While the Giltinis won't have crowds for their Round 1 opener against the New England Free Jacks this weekend, they are hoping that rugby fans and those not so familiar with the game will eventually be able to make the journey to the iconic LA Coliseum.
"I've heard some good things about maybe halftime shows, and obviously the venue, the Coliseum itself, will be pretty outstanding as well," Gilitinis scrum-half Boyer told ESPN.
"But there's not much going on in terms of contact sports right now, so I think this will be a great avenue for people who like that fast-paced, hard-hitting action, to come out and get some really good quality experience with contact sports and see world-class athletes perform in a sport that's not been seen in LA before.
"So I think it will be a really good chance to come and have a beer and watch some good rugby."
Boyer also has some advice for sports fans who may find rugby just a tad confusing.
"Rugby's got a lot of rules that just don't make sense at first and it's very free-flowing, very fast-paced, but I think as the casual American sports fan [watches] a game or two, and maybe reads a few online handbooks, they'll come to love it and come to appreciate the finer details of what makes the game so great.
"I think the timing of the season's amazing, it will be a good balance with football, and I think just overall it brings a new tempo to the game."
Ashley-Cooper, who scored 39 tries for Australia across his international career, says the team knows that, above all, it needs to offer fans entertainment. He says the Giltinis have therefore been working on an attractive style of rugby that hopefully has people tuning in on TV and then has the famous LA Coliseum bleachers packed, once spectators are again given the all clear in California.
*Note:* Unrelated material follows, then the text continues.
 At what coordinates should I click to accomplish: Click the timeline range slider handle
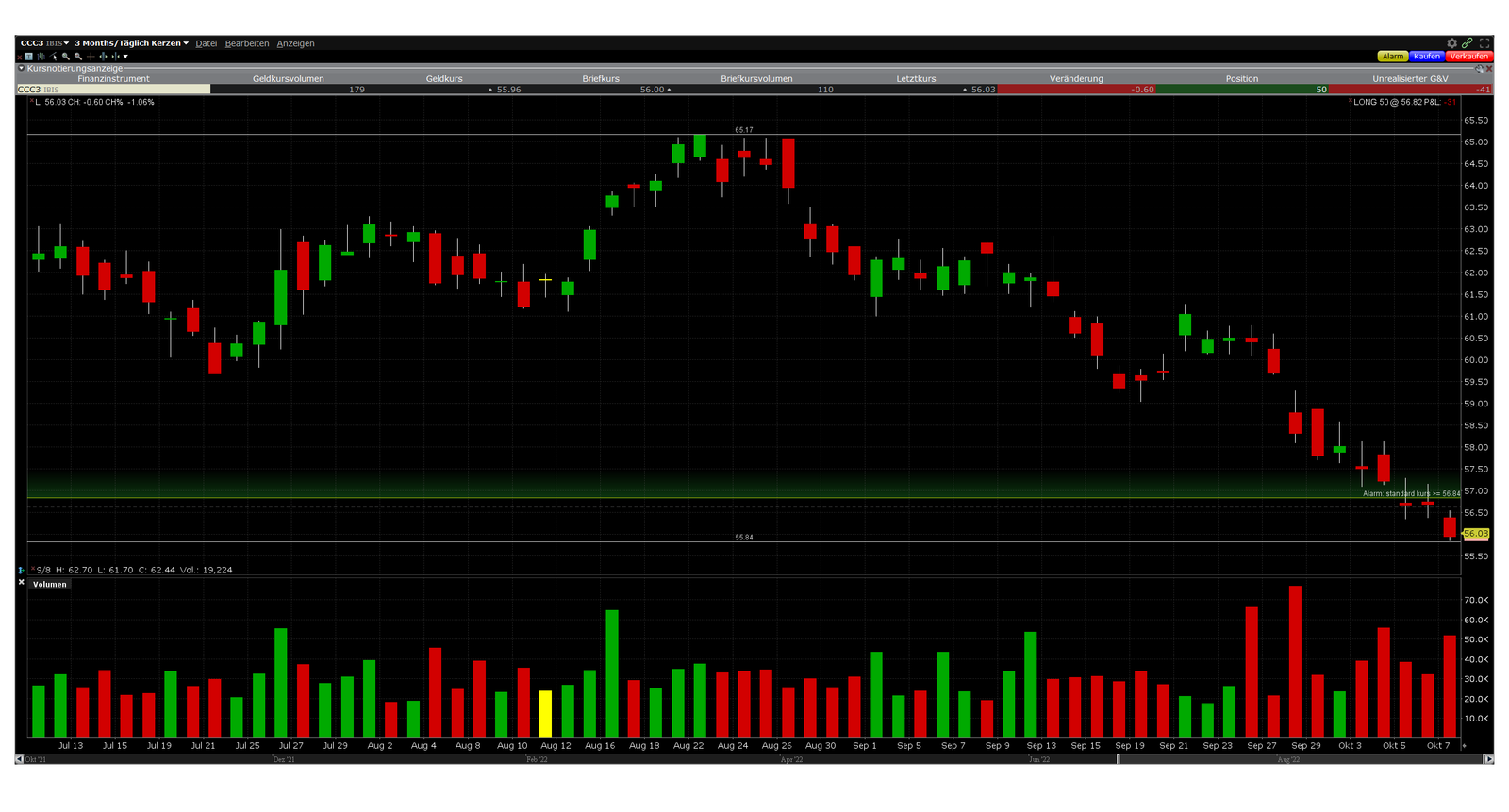1119,759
"Playing an attractive game and an exciting game is really, really important," Ashley-Cooper explained. "One, because it's fun to play that style of football but it also inspires a lot of kids to play rugby, and that's something we're really keen on doing over here as well.
"As a start-up team, we want to inspire the youth and the younger generations that are considering rugby around the fringes of LA to pursue a career in rugby. So hopefully we can do that.
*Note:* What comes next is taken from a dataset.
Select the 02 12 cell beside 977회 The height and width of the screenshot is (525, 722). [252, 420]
"Obviously first and foremost we have to get it right here; our game, our attack, our defence; all the elements that go together to put in a really good performance. So hopefully we can get that right this year, and put on a really good show for our fans."
It's often difficult to for start-up franchises to have success in their first year, but Gilitinis assistant coach Stephen Hoiles certainly hasn't moved his young family across the Pacific Ocean for the LA outfit just to make up the MLR numbers.
"You don't enter competitions to come second, so that [winning the competition] is absolutely one of our goals," he said. "But we're the new side, we're from LA, we spent the first five weeks in Maui, we're very well aware of how that's been perceived, that we're the [glamour] club...that's how it's going to be so I don't think we can shy away from that, we've got to take that front on.
"That puts a little bit more pressure on us, we know that every time we play a game everyone is going to want to knock off LA because of some of the names in our squad, the high-profile [players] and the off-field publicity this side has been getting. But we've got to be mature enough to be able to deal with that and make sure that we can rise above it.
"So we want to make this competition successful, we want to be successful in it and we want to be at the final end of the season playing for the trophy that's for sure."